New Tree REOPosted on Monday, January 31st, 2011 at 8:58pm.
That is what happened at one point to 1604 Poinsettia (5br/4ba, 3125 sq. ft.). Upon its completion in late 2004, investors paid $1.8m for the home, and soon had tenants moved in.
By July 2005, with a wondrous surge of real estate optimism all around, the owners were ready to cash in. (Even if it had been only 6 months.) The property came to market at $2.495m (+$695k/+39%).
That astonishing markup may look delusional now, but guess what they got for it?
In December 2005, a resale of the same property closed at $2.2m (+$400k/+22%). Even with 5% costs of sale deducted, that's still a clean $290k in gross profit over just less than a year.
Sounds like a keen business. You're welcome to try it any time, but it really works best during the inflation stage of a bubble – so find one of those.
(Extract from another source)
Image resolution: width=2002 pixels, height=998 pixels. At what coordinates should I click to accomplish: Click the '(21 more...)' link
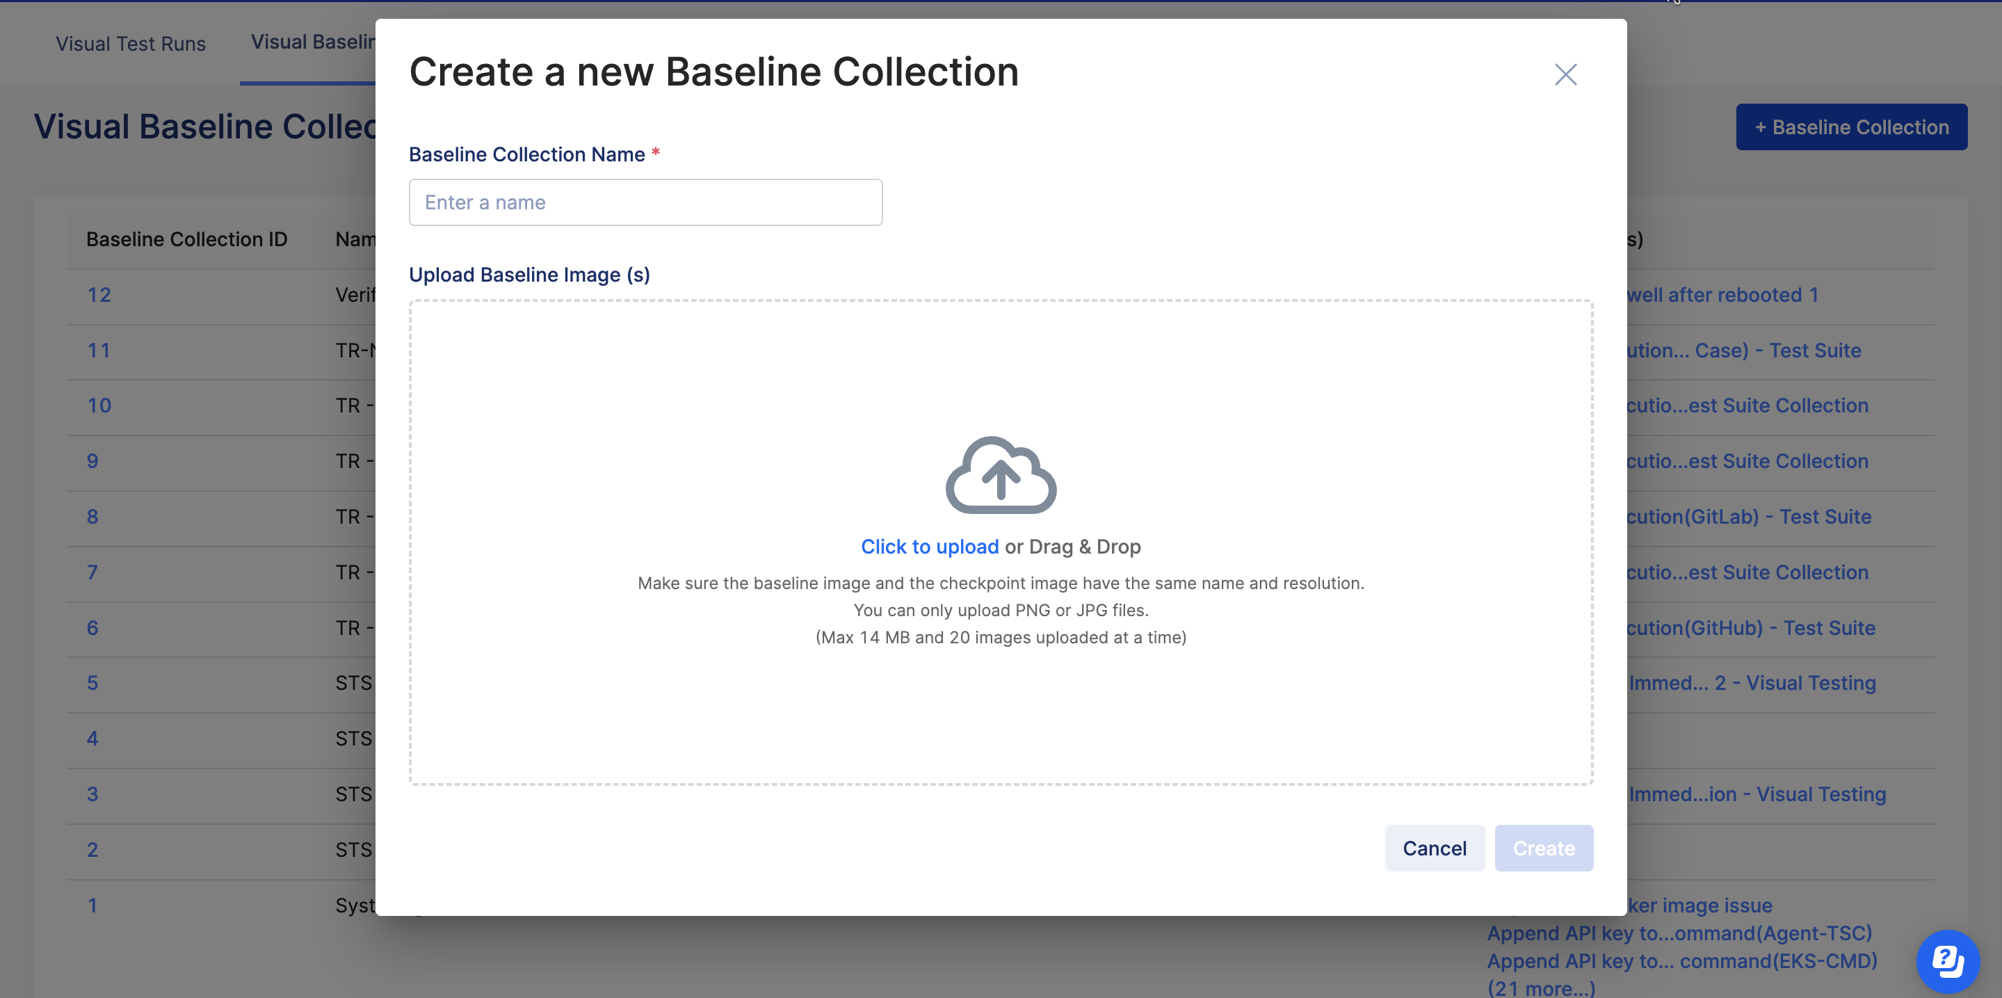pos(1540,988)
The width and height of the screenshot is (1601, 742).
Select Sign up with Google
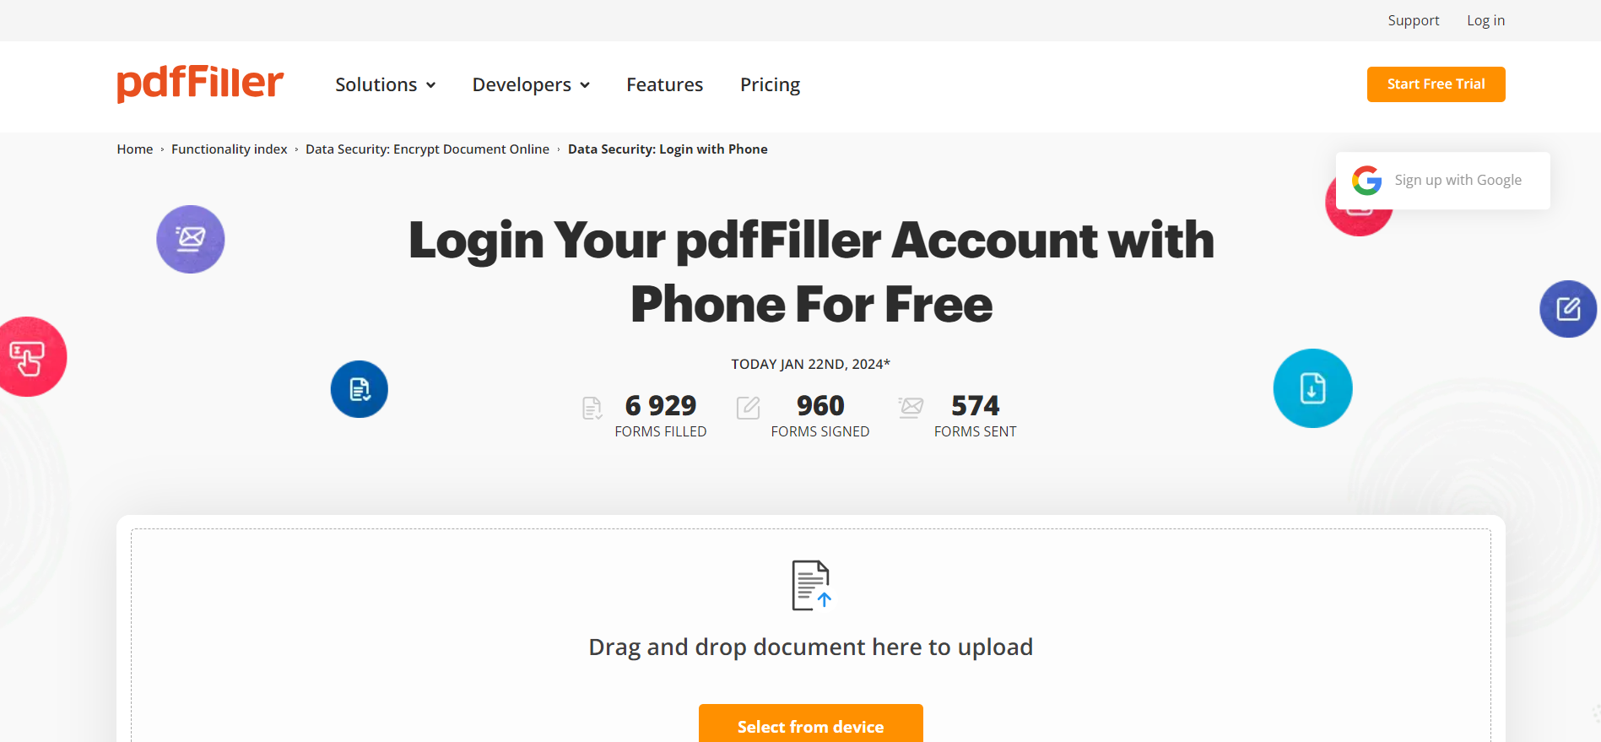click(x=1458, y=180)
For the 2005 buyers who may have figured something like, "sure, this is a stretch, but we can always resell it if we fall behind," the home-as-investment notion flopped.
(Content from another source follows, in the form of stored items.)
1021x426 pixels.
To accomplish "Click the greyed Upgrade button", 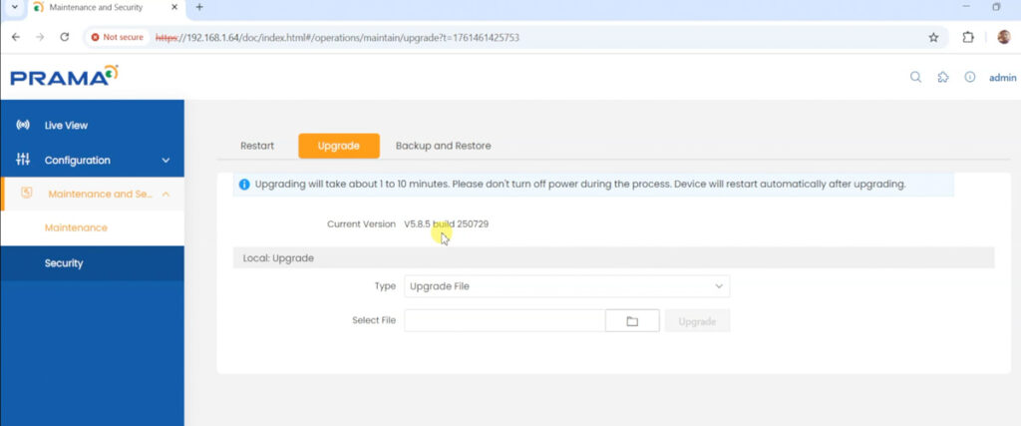I will 698,321.
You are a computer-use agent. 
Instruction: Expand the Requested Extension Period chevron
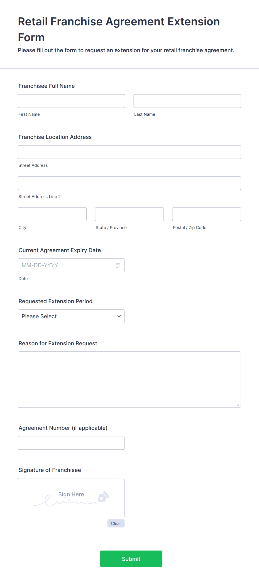coord(119,316)
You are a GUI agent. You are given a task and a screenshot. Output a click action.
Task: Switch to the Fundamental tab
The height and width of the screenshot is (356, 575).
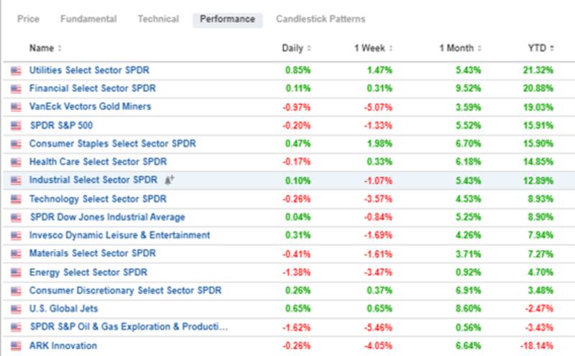[88, 19]
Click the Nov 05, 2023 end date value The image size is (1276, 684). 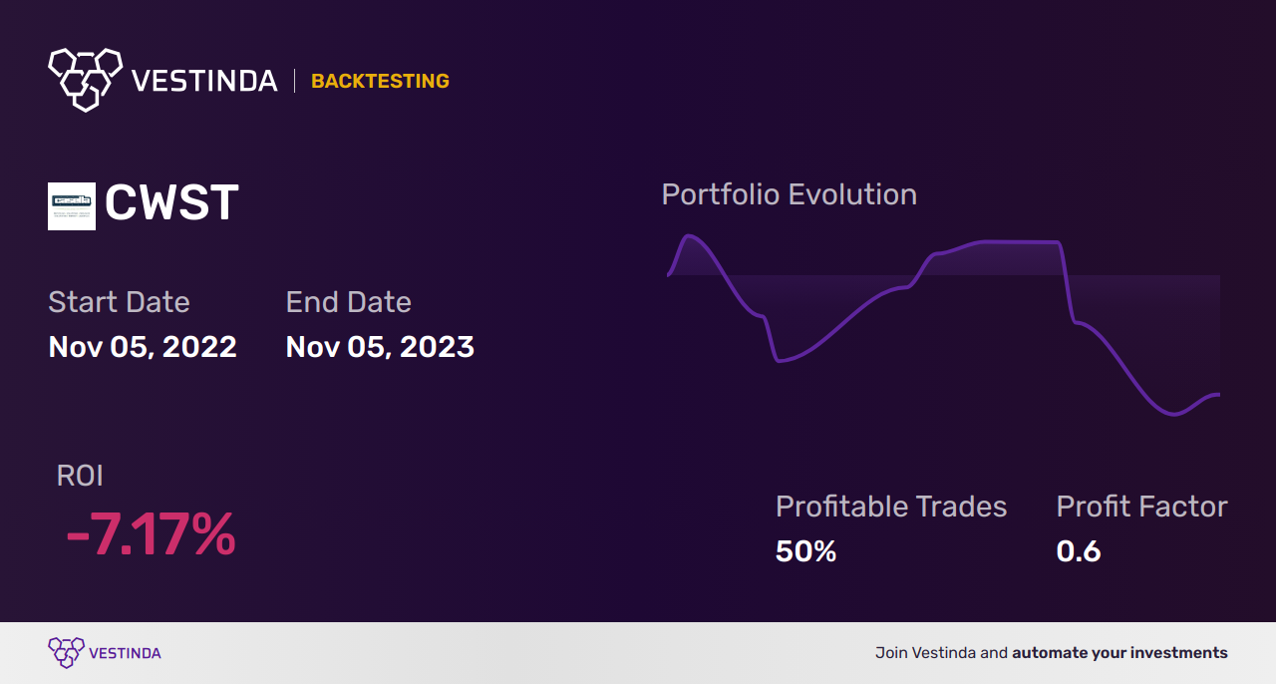click(x=380, y=347)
In Feb. 2009, they listed 1604 Poinsettia for $2.099m, maybe hoping for just the most marginal loss as a cost of getting out.
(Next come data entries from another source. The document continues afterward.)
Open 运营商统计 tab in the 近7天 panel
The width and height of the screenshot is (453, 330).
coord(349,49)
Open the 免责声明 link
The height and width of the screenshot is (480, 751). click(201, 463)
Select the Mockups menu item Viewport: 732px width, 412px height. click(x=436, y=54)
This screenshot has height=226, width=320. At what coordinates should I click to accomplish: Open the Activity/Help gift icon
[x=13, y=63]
Within 6 weeks, the price was down $200k to $1.899m, as they ran up a bit more than 200 DOM throughout 2009 in a failed listing. (MBC took note of it midstream, in June 2009, in "Failure to Unload.")
The NODs began in early 2010, with $1.89m listed as the amount due on the Trustee's Sale notice filed last July. The bank took it in late August last year.
Now 1604 Poinsettia is back on public offer as an REO at $1.632m. That's a drop of $168k (-9%) off the December 2004 price when the home was new, and $568k (-26%) off the late-2005 acquisition.
That's quite a drop by either measure, and another rewind into roughly 2003 prices on a property with distress issues. But it's also looking like one of the better deals overall in the Trees at the time of this writing. Let's check back in a couple of years on that notion, too.